Keeping It Up - Windows Server Failover Clustering for HA Applications
September 07, 2016

Keeping It Up - Windows Server Failover Clustering for HA Applications

Anonymous | TrustRadius Reviewer
Score 10 out of 10
Vetted Review
Verified User

Overall Satisfaction with Windows Server Failover Clustering

We use Windows Server Failover Clustering for two primary reasons: high availability and simplification of performing systems maintenance. Our failover clustering allows critical applications to continue with only a minor interruption in service if a needed system resource fails. It also allows systems administrators to failover an application to a passive node in order to perform scheduled or un-scheduled maintenance on the other node, and then fail back if necessary, all with minimal interruption of critical business applications such as Microsoft SQL Server and BMC's Control-M Workload Automation.
  • Windows Failover Clustering is well suited to keeping critical applications online with only a brief outage in services during the actual failover. In some cases, it will disconnect user applications during the failover.
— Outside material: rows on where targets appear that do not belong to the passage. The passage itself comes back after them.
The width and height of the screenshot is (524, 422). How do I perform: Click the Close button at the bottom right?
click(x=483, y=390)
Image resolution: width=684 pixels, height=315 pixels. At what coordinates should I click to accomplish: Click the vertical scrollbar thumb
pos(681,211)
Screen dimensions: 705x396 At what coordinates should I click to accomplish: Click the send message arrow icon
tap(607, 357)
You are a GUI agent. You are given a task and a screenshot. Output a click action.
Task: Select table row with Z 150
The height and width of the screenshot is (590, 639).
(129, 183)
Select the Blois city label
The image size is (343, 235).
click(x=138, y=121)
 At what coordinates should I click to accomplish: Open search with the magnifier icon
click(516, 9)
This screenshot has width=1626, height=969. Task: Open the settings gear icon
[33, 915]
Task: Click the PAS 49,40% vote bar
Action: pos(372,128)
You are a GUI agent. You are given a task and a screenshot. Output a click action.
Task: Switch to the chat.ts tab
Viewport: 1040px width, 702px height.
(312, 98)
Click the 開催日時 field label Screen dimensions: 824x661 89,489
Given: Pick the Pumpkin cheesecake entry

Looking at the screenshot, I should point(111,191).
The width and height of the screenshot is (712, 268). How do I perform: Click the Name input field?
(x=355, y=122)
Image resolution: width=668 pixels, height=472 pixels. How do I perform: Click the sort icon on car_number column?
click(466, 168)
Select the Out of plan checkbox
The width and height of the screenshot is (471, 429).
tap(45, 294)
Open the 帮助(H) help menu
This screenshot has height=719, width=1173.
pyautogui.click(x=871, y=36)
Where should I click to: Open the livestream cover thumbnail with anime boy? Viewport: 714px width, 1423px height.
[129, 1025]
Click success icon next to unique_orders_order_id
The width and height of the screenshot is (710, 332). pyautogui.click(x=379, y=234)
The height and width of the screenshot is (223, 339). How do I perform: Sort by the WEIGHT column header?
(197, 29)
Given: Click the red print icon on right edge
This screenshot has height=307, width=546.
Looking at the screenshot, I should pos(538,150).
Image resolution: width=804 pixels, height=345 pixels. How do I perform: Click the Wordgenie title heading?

That isn't a good thing, but better than taking the entire application down for a longer period of time to shutdown one server and bring another online.
  • Windows Failover Clustering can be easily configured to manage individual cluster resources. For example, we use BMC Control-M/Enterprise and Control-M Server. Our gateway resources for distributed systems and mainframe (z/Os), are managed well as individual resources within the cluster, allowing us to take a single resource offline when necessary, without having to take the entire cluster down.
  • When used in combination with Microsoft PowerShell (now also available to Linux systems), it provide tremendous ability to monitor, query, report, configure and deploy systems in high availability (HA) infrastructures.
  • The disconnection of services or users -- brief though it may be -- is a drawback to a seamless failover. The failover process is generally quick, and in many cases invisible to the business end user community, but with the variety of applications and how they interact with Windows Failover Clustering, sometime there is a brief outage (seconds) that does NOT go unnoticed.
  • Windows Server Failover Clustering in a Hyper-V environment can be a little tricky if the Hyper-V infrastructure is not properly configured at the cluster level for affinity. If you are considering using Windows Failover Clustering in combination with Hyper-V, be sure to set your affinity rules so that both nodes are never on the same host.
  • Error reporting is quite detailed, if you know where to look. What appears in the Critical Events list for a cluster, and even the Windows Event Logs can lead one to think that Microsoft overlooked that critical area. You have to dig deeper into the Windows logs -- not just the usual three of Application, System and Security -- to get meaningful and helpful detailed error data.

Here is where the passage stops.